(Data excerpts)
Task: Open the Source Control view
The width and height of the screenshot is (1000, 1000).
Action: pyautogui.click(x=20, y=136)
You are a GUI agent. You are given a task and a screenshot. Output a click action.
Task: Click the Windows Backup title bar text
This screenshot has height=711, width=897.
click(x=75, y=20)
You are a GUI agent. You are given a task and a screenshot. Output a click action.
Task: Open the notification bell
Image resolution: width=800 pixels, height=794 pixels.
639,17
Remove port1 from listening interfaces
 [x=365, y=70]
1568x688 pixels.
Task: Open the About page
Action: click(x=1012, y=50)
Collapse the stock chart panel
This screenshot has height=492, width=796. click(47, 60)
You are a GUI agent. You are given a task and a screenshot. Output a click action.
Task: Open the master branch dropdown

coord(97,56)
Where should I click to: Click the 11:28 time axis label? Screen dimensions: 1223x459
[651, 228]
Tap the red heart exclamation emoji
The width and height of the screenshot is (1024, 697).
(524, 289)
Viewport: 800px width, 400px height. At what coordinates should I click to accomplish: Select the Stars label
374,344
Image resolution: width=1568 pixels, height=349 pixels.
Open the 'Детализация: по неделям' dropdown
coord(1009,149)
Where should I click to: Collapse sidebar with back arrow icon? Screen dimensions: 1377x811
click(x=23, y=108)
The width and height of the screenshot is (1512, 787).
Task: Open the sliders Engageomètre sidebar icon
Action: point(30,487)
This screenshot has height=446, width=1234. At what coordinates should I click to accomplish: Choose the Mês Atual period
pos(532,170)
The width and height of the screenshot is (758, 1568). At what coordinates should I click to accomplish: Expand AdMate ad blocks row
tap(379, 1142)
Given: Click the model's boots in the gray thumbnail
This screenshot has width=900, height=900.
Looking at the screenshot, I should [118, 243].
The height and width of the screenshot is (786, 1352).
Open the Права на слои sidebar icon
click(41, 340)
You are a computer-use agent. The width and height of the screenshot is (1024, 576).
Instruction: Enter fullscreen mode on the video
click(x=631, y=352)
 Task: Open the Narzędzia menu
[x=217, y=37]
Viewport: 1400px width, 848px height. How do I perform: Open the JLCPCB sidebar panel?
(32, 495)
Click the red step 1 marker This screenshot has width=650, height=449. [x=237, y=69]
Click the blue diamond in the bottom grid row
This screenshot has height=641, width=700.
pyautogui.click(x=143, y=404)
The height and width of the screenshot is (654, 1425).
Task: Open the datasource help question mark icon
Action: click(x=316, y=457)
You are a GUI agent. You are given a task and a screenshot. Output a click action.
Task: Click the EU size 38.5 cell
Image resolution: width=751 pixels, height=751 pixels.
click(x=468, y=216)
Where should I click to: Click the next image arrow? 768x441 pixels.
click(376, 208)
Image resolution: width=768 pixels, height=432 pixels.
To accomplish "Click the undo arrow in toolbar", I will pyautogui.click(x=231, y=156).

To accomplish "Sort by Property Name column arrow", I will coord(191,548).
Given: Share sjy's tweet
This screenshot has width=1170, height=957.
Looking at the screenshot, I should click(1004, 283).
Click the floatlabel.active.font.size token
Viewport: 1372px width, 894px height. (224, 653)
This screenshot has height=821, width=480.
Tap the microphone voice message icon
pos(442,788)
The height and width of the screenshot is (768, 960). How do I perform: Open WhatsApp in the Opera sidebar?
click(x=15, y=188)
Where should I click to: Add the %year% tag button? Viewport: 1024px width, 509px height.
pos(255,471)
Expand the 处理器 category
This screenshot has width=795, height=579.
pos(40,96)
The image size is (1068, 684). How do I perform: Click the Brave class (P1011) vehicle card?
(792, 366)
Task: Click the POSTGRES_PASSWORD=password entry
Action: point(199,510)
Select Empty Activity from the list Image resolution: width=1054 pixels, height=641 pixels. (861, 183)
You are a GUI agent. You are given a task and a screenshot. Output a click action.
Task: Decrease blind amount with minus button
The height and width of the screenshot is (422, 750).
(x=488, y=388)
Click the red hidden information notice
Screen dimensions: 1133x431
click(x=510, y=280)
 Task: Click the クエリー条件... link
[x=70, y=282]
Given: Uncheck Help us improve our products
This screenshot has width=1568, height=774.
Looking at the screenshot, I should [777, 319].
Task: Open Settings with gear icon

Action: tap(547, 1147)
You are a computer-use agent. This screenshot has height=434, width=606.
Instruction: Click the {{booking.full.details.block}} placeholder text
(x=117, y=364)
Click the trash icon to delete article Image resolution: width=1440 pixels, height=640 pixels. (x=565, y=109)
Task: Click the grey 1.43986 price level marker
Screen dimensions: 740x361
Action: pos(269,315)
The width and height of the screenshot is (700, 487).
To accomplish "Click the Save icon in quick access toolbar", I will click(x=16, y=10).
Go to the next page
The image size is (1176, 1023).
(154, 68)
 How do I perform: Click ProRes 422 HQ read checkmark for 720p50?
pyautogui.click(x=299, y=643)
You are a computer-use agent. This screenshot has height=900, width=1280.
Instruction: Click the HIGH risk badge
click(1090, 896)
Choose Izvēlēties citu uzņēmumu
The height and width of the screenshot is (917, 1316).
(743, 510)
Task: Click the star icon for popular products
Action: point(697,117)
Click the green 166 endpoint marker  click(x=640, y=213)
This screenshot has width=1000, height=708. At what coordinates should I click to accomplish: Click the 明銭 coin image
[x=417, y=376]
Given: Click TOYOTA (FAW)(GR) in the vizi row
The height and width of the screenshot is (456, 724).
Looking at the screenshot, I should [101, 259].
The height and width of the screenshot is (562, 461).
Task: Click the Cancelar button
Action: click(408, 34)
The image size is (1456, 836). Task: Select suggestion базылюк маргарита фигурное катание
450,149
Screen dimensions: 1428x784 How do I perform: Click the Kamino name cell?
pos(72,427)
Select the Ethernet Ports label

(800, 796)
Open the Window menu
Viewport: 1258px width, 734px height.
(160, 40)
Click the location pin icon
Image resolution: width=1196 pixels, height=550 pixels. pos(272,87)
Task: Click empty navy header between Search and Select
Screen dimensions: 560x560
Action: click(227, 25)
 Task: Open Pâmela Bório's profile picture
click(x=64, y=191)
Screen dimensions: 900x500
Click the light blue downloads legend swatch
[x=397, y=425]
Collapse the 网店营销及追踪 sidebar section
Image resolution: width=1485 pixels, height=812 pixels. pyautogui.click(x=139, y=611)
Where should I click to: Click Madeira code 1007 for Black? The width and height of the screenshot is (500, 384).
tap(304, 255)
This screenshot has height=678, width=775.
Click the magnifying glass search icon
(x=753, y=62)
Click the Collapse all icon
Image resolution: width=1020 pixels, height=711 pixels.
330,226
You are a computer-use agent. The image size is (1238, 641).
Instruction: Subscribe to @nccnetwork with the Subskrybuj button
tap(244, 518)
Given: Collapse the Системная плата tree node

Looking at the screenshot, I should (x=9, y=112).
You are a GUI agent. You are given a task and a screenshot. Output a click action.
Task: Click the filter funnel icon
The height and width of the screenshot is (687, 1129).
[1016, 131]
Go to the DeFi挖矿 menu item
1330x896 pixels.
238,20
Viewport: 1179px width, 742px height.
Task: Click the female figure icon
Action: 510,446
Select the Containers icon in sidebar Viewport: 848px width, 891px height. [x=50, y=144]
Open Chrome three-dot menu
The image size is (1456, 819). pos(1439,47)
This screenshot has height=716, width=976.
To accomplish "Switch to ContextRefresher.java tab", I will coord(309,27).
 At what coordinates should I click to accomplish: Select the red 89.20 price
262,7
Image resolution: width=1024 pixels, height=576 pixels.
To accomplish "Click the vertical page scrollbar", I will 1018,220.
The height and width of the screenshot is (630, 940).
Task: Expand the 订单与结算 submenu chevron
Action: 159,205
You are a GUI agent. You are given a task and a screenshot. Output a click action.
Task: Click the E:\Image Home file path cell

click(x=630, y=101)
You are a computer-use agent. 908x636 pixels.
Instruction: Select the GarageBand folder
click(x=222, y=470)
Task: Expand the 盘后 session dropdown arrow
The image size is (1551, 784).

Assignment -> Beginning at the first line of the records, retype exactly every line up to and including the one with "Task: Click the Windows Backup title bar text".

Response area ->
Task: Open the Source Control view
The width and height of the screenshot is (1000, 1000).
Action: pyautogui.click(x=20, y=136)
You are a GUI agent. You are given a task and a screenshot. Output a click action.
Task: Click the Windows Backup title bar text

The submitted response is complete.